[erlang-bugs] Memory leak in diameter_service module in diameter app (otp_R16B)

Mon May 27 10:40:27 CEST 2013

Hi Aleksander.

Yes, it is indeed a bug that was introduced in R16B. The fix was
merged into maint on April 12, in this commit:

  https://github.com/erlang/otp/commit/656b37f1b6fbc3611f5e0f8b8c0e4f61bef9092b

The commit for the fix itself points at the one that introduced the error:

  https://github.com/erlang/otp/commit/c609108ce017069a77708f80dae9e89c45ff222d

So, fetch maint and the problem should be solved.

Sorry for the slow reply: I've been on vacation.

Anders

On Mon, May 20, 2013 at 11:45 AM, Aleksander Nycz
<Aleksander.Nycz@REDACTED> wrote:
> Hello,
>
> I think there is a problem with resource leak (memory) in diameter_service
> module.
>
> This module is a gen_server, that state contains field watchdogT ::
> ets:tid().
> This ets contains info about watchdogs.
>
> Diameter app service cfg is:
>
> [{'Origin-Host',  HostName},
>      {'Origin-Realm', Realm},
>         {'Vendor-Id',     ...},
>      {'Product-Name', ...},
>      {'Auth-Application-Id', [?DCCA_APP_ID]},
>      {'Supported-Vendor-Id', [...]},
>      {application,     [{alias,       diameterNode},
>                        {dictionary, dictionaryDCCA},
>                      {module,       dccaCallback}]},
>      {restrict_connections, false}]
>
> After start dimeter app, adding service and transport, diameter_service
> state is:
>
>> diameter_service:state(diameterNode).
> #state{id = {1369,41606,329900},
>        service_name = diameterNode,
>        service = #diameter_service{pid = <0.1011.0>,
>                                    capabilities = #diameter_caps{...},
>                                    applications = [#diameter_app{...}]},
>        watchdogT = 4194395,peerT = 4259932,shared_peers = 4325469,
>        local_peers = 4391006,monitor = false,
>        options = [{sequence,{0,32}},
>                   {share_peers,false},
>                   {use_shared_peers,false},
>                   {restrict_connections,false}]}
>
> and ets 4194395 has one record:
>
>> ets:tab2list(4194395).
> [#watchdog{pid = <0.1013.0>,type = accept,
>            ref = #Ref<0.0.0.1696>,
>            options = [{transport_module,diameter_tcp},
>                       {transport_config,[{reuseaddr,true},
>                                          {ip,{0,0,0,0}},
>                                          {port,4068}]},
>                       {capabilities_cb,[#Fun<diameterNode.acceptCER.2>]},
>                       {watchdog_timer,30000},
>                       {reconnect_timer,60000}],
>            state = initial,
>            started = {1369,41606,330086},
>            peer = false}]
>
>   Next I run very simple test using seagull symulator. Test scenario is
> following:
>
> 1. seagull: send CER
> 2. seagull: recv CEA
> 3. seagull: send CCR (init)

[Stored data entries]

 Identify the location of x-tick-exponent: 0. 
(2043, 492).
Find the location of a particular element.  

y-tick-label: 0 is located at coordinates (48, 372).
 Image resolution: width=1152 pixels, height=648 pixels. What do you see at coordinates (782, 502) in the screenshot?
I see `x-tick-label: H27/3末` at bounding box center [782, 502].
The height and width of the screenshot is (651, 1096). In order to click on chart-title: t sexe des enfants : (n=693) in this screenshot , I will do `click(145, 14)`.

> ACTION ITEM A:
According to the thread, on what date was the fix merged into maint?
> ACTION ITEM B:
List every line of the listing that contains the string "width".
The thread and the listing have no connection to each other.

> ANSWER A:
April 12

> ANSWER B:
 Image resolution: width=1152 pixels, height=648 pixels. What do you see at coordinates (782, 502) in the screenshot?
The height and width of the screenshot is (651, 1096). In order to click on chart-title: t sexe des enfants : (n=693) in this screenshot , I will do `click(145, 14)`.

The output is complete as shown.